» ACTIVITY
Everything before the line containing "Click the CREDIT: BEARABY caption" stays out; print that line and all lines below it through the last, exactly.

» DATASET EXTRACT
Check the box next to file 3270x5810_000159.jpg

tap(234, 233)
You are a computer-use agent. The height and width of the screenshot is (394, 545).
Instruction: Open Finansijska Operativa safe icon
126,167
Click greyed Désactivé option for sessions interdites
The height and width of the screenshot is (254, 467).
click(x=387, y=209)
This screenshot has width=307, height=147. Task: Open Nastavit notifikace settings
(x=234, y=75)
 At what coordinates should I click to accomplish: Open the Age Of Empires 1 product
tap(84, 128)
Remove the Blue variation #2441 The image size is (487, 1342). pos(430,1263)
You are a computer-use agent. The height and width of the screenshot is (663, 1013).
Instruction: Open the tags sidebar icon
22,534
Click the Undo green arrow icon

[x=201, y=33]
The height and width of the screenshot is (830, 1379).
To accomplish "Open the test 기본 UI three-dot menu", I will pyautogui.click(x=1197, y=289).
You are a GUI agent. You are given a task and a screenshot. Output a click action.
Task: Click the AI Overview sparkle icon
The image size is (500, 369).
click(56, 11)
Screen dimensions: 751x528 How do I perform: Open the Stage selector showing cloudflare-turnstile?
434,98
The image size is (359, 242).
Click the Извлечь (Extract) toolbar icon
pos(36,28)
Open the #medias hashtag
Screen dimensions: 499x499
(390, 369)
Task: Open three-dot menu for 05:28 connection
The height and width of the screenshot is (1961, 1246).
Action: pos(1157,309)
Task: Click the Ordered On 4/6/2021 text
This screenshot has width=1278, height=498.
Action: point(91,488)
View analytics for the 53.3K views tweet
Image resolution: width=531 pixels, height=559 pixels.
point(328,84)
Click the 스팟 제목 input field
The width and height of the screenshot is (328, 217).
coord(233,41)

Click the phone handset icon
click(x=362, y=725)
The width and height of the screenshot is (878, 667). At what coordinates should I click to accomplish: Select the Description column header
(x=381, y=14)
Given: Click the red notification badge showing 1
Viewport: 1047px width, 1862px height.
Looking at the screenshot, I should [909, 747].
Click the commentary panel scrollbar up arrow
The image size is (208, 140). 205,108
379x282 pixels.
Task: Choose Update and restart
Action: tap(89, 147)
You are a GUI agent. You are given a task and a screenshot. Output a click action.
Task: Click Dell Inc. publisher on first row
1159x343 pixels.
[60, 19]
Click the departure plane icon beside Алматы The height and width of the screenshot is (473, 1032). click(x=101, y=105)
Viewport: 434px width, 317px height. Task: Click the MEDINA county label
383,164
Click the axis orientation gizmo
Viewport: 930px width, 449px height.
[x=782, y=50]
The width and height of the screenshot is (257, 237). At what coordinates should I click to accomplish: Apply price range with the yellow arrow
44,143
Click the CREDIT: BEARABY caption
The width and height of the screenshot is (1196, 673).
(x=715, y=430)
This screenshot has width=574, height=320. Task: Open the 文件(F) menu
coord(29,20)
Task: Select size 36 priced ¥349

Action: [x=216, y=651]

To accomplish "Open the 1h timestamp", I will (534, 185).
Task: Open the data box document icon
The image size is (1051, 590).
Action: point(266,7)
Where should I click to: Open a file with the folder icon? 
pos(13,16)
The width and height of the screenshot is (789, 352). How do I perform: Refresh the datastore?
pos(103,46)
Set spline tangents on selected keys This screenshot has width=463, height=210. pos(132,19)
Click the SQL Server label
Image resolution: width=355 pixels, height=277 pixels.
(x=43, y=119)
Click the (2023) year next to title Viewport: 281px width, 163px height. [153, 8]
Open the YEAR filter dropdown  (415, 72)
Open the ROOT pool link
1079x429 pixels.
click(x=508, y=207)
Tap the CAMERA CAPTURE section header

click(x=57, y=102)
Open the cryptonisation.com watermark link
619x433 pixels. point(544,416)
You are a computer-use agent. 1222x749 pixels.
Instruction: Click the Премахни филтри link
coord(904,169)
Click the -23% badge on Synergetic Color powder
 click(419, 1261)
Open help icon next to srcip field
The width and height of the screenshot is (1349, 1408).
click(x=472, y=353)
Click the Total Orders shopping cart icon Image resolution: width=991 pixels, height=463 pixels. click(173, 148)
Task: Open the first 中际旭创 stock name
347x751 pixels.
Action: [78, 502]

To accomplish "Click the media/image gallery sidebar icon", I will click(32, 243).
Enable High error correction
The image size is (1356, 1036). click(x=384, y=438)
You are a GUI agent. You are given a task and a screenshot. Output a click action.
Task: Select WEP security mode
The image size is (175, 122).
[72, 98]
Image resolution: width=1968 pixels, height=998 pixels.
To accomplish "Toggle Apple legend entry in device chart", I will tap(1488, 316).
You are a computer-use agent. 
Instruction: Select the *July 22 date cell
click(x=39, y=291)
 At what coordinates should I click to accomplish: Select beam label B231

» RESPONSE
Click the CREDIT: BEARABY caption
The width and height of the screenshot is (1196, 673).
(x=715, y=430)
This screenshot has width=574, height=320. Task: Open the 文件(F) menu
coord(29,20)
Task: Select size 36 priced ¥349

Action: [x=216, y=651]

To accomplish "Open the 1h timestamp", I will (534, 185).
Task: Open the data box document icon
The image size is (1051, 590).
Action: point(266,7)
Where should I click to: Open a file with the folder icon? 
pos(13,16)
The width and height of the screenshot is (789, 352). How do I perform: Refresh the datastore?
pos(103,46)
Set spline tangents on selected keys This screenshot has width=463, height=210. pos(132,19)
Click the SQL Server label
Image resolution: width=355 pixels, height=277 pixels.
(x=43, y=119)
Click the (2023) year next to title Viewport: 281px width, 163px height. [153, 8]
Open the YEAR filter dropdown  (415, 72)
Open the ROOT pool link
1079x429 pixels.
click(x=508, y=207)
Tap the CAMERA CAPTURE section header

click(x=57, y=102)
Open the cryptonisation.com watermark link
619x433 pixels. point(544,416)
You are a computer-use agent. 1222x749 pixels.
Instruction: Click the Премахни филтри link
coord(904,169)
Click the -23% badge on Synergetic Color powder
 click(419, 1261)
Open help icon next to srcip field
The width and height of the screenshot is (1349, 1408).
click(x=472, y=353)
Click the Total Orders shopping cart icon Image resolution: width=991 pixels, height=463 pixels. click(173, 148)
Task: Open the first 中际旭创 stock name
347x751 pixels.
Action: [78, 502]

To accomplish "Click the media/image gallery sidebar icon", I will click(32, 243).
Enable High error correction
The image size is (1356, 1036). click(x=384, y=438)
You are a GUI agent. You are given a task and a screenshot. Output a click action.
Task: Select WEP security mode
The image size is (175, 122).
[72, 98]
Image resolution: width=1968 pixels, height=998 pixels.
To accomplish "Toggle Apple legend entry in device chart", I will tap(1488, 316).
You are a computer-use agent. 
Instruction: Select the *July 22 date cell
click(x=39, y=291)
 At what coordinates should I click to accomplish: Select beam label B231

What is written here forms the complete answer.